Par ailleurs, même si elles ont un statut d'établissement public, les CCI et les CMA sont soumises, sur le plan comptable, à des règles qui les rapprochent des entreprises privées. Ainsi, elles ne sont pas soumises à une instruction comptable de type M 9 mais aux principes du plan comptable général et leurs comptes sont certifiés par un commissaire aux comptes. Dès lors, les chambres régionales des comptes apprécient les facteurs de risque en fonction des réserves émises par ces derniers. Or, il ressort du dernier rapport sur la qualité des comptes des administrations publiques d'octobre 2014, que des réserves n'ont été émises que dans 2 % des rapports des commissaires aux comptes portant sur les CCI et dans 12 des 133 rapports de certification concernant les CMA. Encore faut-il préciser, s'agissant de ces dernières, que les réserves sont liées pour l'essentiel, non pas à des irrégularités manifestes, mais au fait que les Centres de formation d'apprentis (CFA), qui doivent tenir une comptabilité spécifique, ne le font pas toujours dans les règles. Globalement, les CCI et CMA ne se signalent donc pas par une qualité comptable dégradée qui justifierait que l'on relève l'échelle de risque.

En outre, le dispositif juridique actuel ne prévoit pas, pour les CCI et les CMA, de mécanismes de signalement analogues à ceux existant pour les collectivités territoriales, dont les préfets, voire les élus, peuvent signaler la situation financière dégradée et demander le contrôle à la Chambre régionale des comptes. L'absence de telles procédures et de sinistres importants explique que les productions récentes des chambres régionales des comptes sur les CCI et les CMA soient assez peu nombreuses.

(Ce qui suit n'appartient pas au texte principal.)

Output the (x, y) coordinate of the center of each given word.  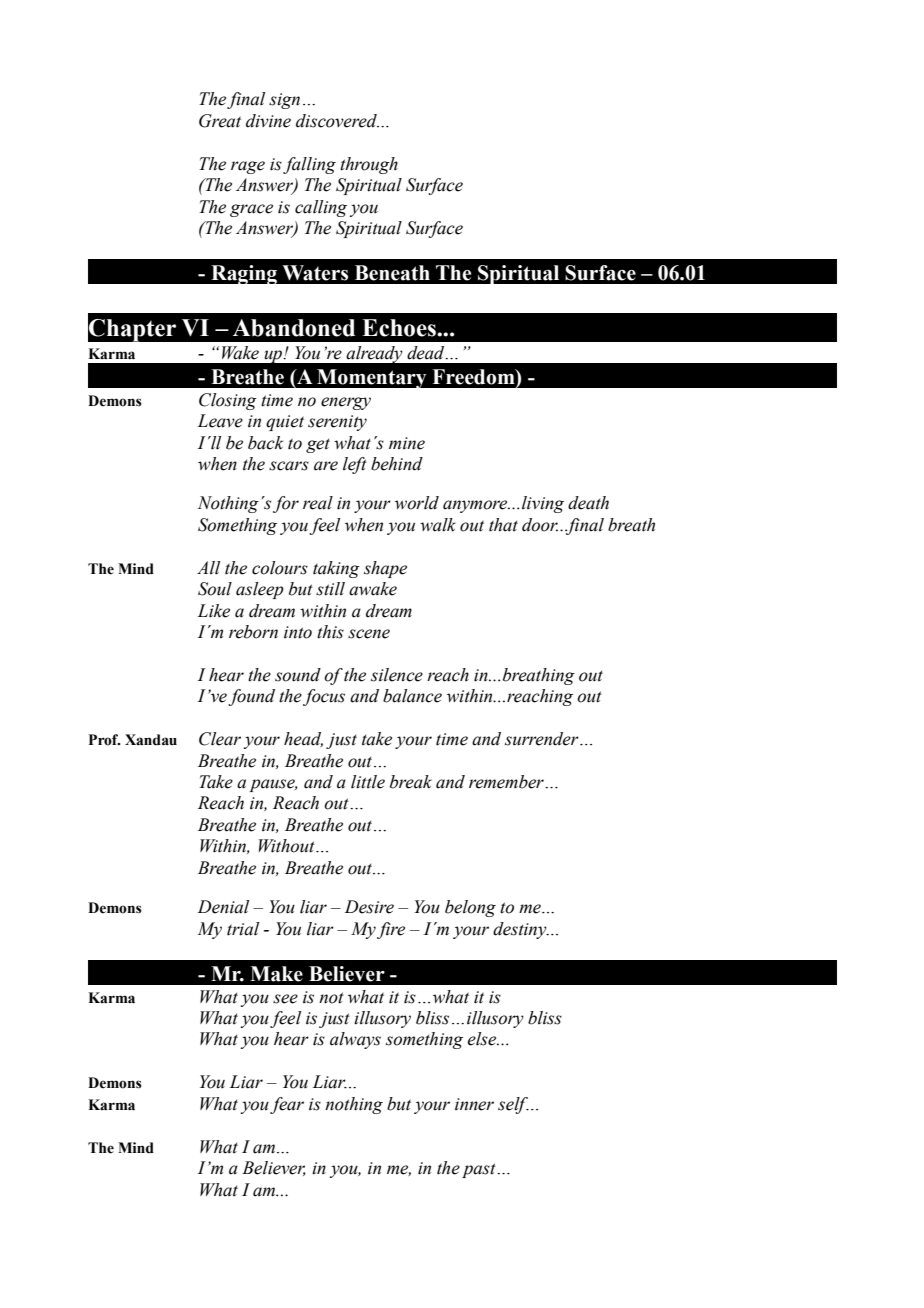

Les juridictions financières sont toutefois conscientes de l'intérêt qu'il y aurait à dépasser les approches en termes de contrôle organique, assimilables à des monographies organisme par organisme, pour produire des travaux de synthèse. Aussi la Cour des comptes et les chambres régionales des comptes ont-elles convenu, pour les années à venir – l'arrêté de délégation actuel expirant fin 2015 – de renforcer leur coordination en créant un système de pilotage afin d'orienter la programmation des thèmes de contrôle et, le cas échéant, de produire des études de synthèse.